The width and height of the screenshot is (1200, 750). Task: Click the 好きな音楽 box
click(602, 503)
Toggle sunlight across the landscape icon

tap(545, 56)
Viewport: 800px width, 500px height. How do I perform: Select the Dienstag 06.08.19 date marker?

* * *

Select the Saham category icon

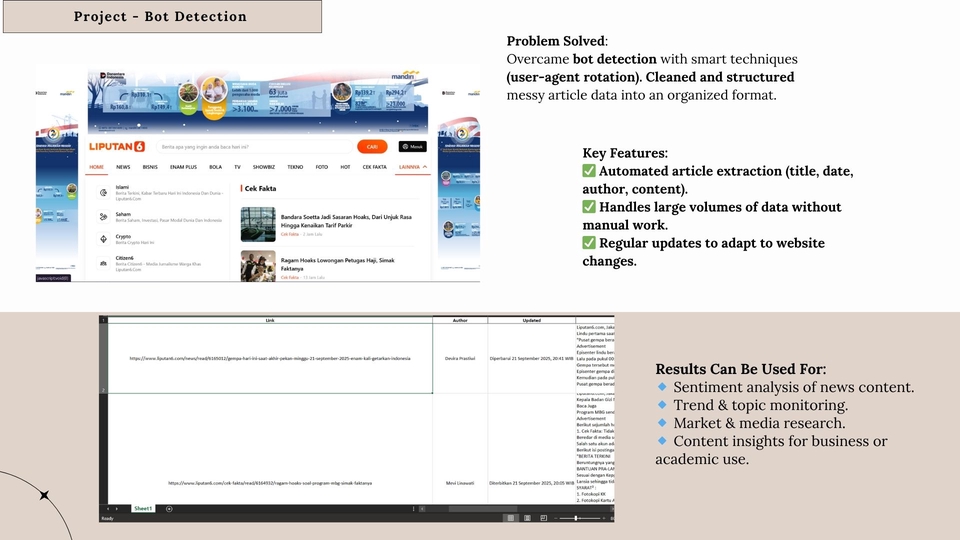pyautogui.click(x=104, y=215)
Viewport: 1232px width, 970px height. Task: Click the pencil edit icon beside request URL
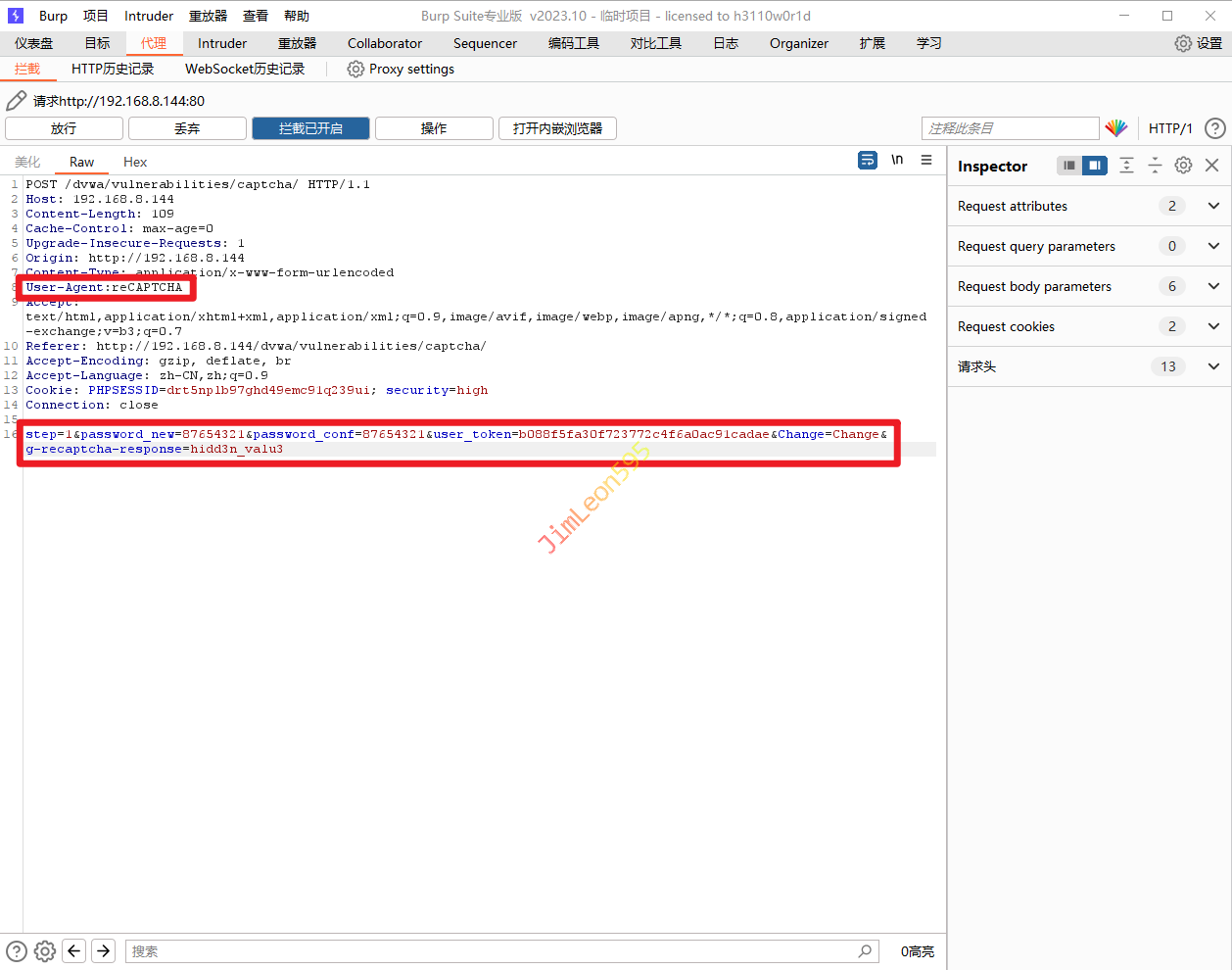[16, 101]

— EXERCISE DETAILS —
Look through the data above and return exactly the lines from the one that contains "The width and" to the one that contains "Viewport: 800px width, 500px", inclusive, with nothing else.

— REPLY TO THE TASK —
The width and height of the screenshot is (1200, 750). Task: Click the 好きな音楽 box
click(602, 503)
Toggle sunlight across the landscape icon

tap(545, 56)
Viewport: 800px width, 500px height. How do I perform: Select the Dienstag 06.08.19 date marker?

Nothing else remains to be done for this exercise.